Kaıytlarını çok severek dinlediğiniz o küçük veya orta ölçekli metal grubu neden sahnede neden “çamur” gibi duyuluyor hiç merak ettiniz mi? Sebebinin yetenekle ilgisi olmamasına şaşıracaksınız.

Müzik Dünyasının Kenara İtileni: Metal Müzik

Metal müzik her zaman müzik dünyasının kötü çocuğu oldu: çok gürültülü, çok sert, çok asi, aykırı. Klasik müzik, opera salonlarında büyük orkestraların kusursuz soundu ve ihtişamıyla parıldarken, caz müziği üniversitelerde, festivallerde ve kültür kurumlarında kabul edilirken; metal müzik hep kapının dışında bırakıldı. Tıpkı kendinden beklenene değil, ideallerine ve kafasındakilere kulak veren asi ruhlu bir çocuk gibi.

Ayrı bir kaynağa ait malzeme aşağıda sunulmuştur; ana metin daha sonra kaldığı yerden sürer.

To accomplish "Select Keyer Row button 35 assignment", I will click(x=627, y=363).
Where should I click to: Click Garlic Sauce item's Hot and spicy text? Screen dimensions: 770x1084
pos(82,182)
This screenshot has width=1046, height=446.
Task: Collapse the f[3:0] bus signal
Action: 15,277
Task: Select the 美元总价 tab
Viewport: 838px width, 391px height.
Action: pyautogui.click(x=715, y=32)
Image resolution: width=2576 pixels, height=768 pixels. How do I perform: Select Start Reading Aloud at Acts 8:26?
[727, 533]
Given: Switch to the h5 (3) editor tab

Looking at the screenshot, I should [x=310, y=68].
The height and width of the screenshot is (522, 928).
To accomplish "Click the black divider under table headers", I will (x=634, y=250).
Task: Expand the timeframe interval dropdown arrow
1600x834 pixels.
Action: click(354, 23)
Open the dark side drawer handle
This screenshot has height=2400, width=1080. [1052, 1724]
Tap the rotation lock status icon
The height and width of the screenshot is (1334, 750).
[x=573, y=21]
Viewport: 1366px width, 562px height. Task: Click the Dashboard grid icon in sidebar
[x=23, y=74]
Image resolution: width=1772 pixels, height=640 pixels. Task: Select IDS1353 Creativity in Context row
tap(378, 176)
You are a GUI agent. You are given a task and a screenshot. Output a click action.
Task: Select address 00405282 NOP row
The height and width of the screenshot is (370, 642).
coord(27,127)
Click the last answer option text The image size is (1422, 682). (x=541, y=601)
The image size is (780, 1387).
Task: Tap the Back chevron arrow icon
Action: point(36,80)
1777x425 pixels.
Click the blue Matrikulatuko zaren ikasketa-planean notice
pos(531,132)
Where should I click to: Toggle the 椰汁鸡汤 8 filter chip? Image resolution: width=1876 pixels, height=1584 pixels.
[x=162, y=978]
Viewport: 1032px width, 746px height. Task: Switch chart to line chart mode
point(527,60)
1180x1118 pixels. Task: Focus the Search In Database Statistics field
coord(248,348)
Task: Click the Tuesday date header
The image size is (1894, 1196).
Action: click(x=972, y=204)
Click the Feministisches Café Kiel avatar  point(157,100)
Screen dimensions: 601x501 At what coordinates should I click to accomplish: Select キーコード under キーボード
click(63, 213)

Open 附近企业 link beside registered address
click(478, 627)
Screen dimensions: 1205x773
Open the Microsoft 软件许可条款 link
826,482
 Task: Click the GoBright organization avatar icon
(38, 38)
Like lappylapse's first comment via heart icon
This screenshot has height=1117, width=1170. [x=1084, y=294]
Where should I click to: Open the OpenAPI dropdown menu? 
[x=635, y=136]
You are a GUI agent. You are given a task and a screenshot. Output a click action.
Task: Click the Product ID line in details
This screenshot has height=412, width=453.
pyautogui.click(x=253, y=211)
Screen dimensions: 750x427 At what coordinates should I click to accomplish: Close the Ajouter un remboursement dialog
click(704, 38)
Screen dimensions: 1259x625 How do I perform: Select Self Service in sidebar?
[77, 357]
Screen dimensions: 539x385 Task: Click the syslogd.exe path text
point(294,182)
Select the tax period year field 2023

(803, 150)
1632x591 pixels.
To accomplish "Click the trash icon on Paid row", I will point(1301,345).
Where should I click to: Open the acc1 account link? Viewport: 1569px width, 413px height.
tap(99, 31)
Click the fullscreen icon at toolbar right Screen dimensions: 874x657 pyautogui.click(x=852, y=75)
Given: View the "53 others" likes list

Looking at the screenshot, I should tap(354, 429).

Metal Müzikte Fakirlik Döngüsü
Metal gruplarının çoğu için hayatta kalmak ve üretmeye devam edebilmek adeta cambazlık gibi. Çoğu müzisyen hayatını devam ettirebilmek için bir gündüz işinde çalışmak zorunda. Ne de olsa gitarlar, teller, pedallar ve diğer müzik ekipmanları ağaçlarda yetişmiyor, öyle değil mi? Müzisyenlerin şartları ağır: turnelerde minibüslerle ya da toplu taşımayla seyahat ediyor, müzik aletlerini peşleri sıra mekandan mekana sürüklüyor, albümlerini kısıtlı bütçelerle kaydediyorlar.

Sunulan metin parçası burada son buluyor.